In the realm of research in these heat transfer enhancement areas, some researchers have chosen to treat the Nusselt number and friction factor as two separate variables, thereby decomposing the multi-output regression problem into two distinct single-output regression problems. This approach offers the advantage of reduced computational complexity and improved calculation speed. However, it may have shortcomings in terms of the regression results, as it overlooks the interrelationship between the Nusselt number and friction factor.

In this study, four multi-output regression methods (multi-output linear regression, multi-output support vector machine regression, multi-output Gaussian process regression, and BP neural networks) were applied to model the relationship between the geometric parameters of an L-shaped twisted tape insert and the two output parameters: Nusselt number and friction factor. Subsequently, after obtaining the optimal regression models, a multi-objective parameter optimization method, NSGA-II, was utilized to obtain the optimal geometric parameters for the twisted tape insert.

2. Numerical Simulation Preparation

2.1. Physical Model

Figure 1 presents a schematic diagram of the L-shaped twisted tape insert structure applied in this study. Both the overall view and the cross-sectional view of the structure are displayed. As observed in the figure, P refers to the linear distance between two consecutive identical points on the tape, which plays a crucial role in influencing the heat transfer performance of the twisted tape. Additionally, the distance from the inner wall of the twisted tape to the center of the circular tube is denoted as D, impacting the size of the twisted tape and its volume proportion within the heat exchange tube, thus affecting heat transfer performance. Another dimension studied as an input parameter was the width of the L-shaped twisted tape, denoted as W. Variations in this dimension influenced the disturbance and vortex generation effects of the twisted tape on the fluid, making it a significant parameter for investigation.
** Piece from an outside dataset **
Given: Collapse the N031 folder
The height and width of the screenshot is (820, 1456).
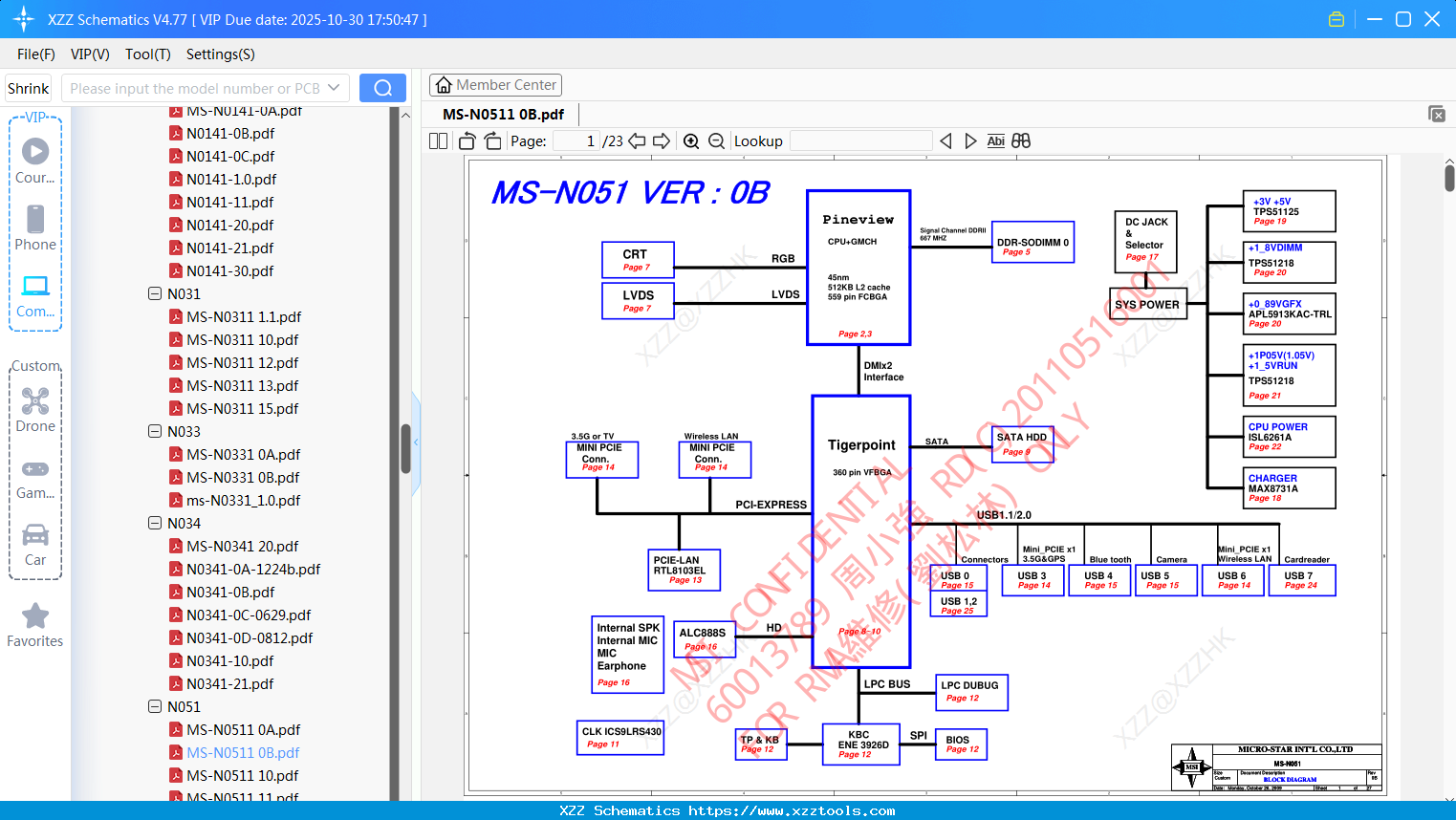Looking at the screenshot, I should (x=155, y=294).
In addition to the input parameters P, D, and W, the figure also highlights other parameters affecting the twisted tape structure. These include the length of the L-shaped twisted tape (L0), set as a fixed value of 3 mm, and the total length of the twisted tape (L), fixed at 600 mm.

A case study was designed to demonstrate the impact of incorporating L-shaped twisted tape inserts on the heat transfer performance of a heat exchange tube under Re = 3750. The simulation software used for this case study, along with detailed parameter settings and validation progress, is presented in another publication by the same authors within the research field [26]. The simulation results can be observed in Figure 2.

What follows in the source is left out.